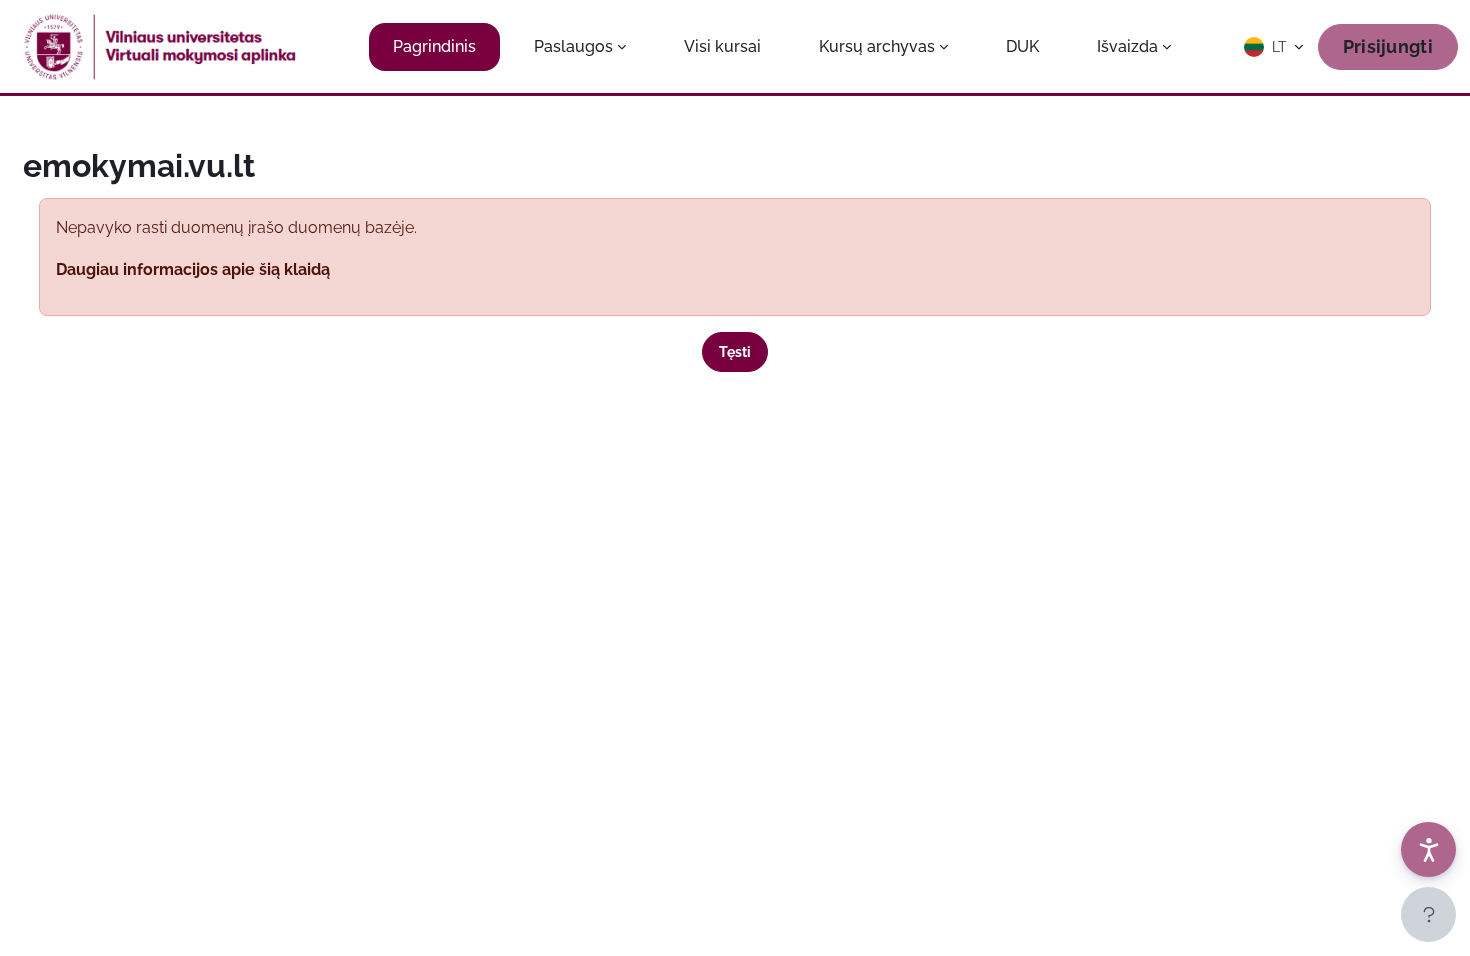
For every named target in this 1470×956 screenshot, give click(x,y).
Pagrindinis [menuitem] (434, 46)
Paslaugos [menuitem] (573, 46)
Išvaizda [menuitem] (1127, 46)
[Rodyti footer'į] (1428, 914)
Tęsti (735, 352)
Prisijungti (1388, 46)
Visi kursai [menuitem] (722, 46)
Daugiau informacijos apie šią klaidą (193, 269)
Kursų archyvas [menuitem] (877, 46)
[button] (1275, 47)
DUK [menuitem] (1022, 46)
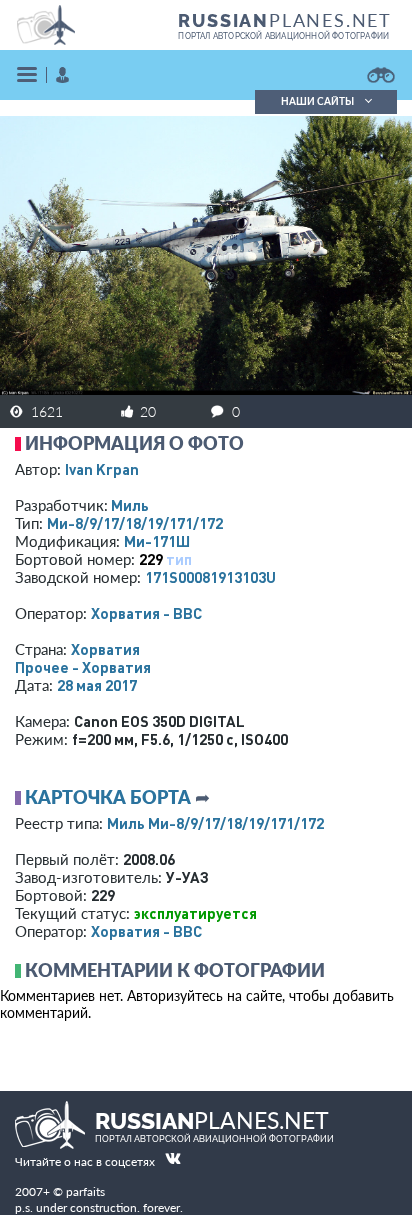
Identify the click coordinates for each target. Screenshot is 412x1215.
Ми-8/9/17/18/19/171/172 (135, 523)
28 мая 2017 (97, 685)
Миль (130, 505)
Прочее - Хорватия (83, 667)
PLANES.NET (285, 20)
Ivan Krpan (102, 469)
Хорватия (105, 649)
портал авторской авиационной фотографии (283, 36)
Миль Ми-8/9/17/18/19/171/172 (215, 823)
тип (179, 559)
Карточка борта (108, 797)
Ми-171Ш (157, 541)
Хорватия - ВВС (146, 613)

□ □ □ □ □ □ □

## Goal of the exercise
The lines above starting at the one that holds "Tęsti (735, 352)" and ending at the one that holds "Ми-171Ш (157, 541)" are to be written out exactly, ends included, and no pictures are to be copied.

## Finished task
Tęsti (735, 352)
Prisijungti (1388, 46)
Visi kursai [menuitem] (722, 46)
Daugiau informacijos apie šią klaidą (193, 269)
Kursų archyvas [menuitem] (877, 46)
[button] (1275, 47)
DUK [menuitem] (1022, 46)
Identify the click coordinates for each target. Screenshot is 412x1215.
Ми-8/9/17/18/19/171/172 (135, 523)
28 мая 2017 (97, 685)
Миль (130, 505)
Прочее - Хорватия (83, 667)
PLANES.NET (285, 20)
Ivan Krpan (102, 469)
Хорватия (105, 649)
портал авторской авиационной фотографии (283, 36)
Миль Ми-8/9/17/18/19/171/172 (215, 823)
тип (179, 559)
Карточка борта (108, 797)
Ми-171Ш (157, 541)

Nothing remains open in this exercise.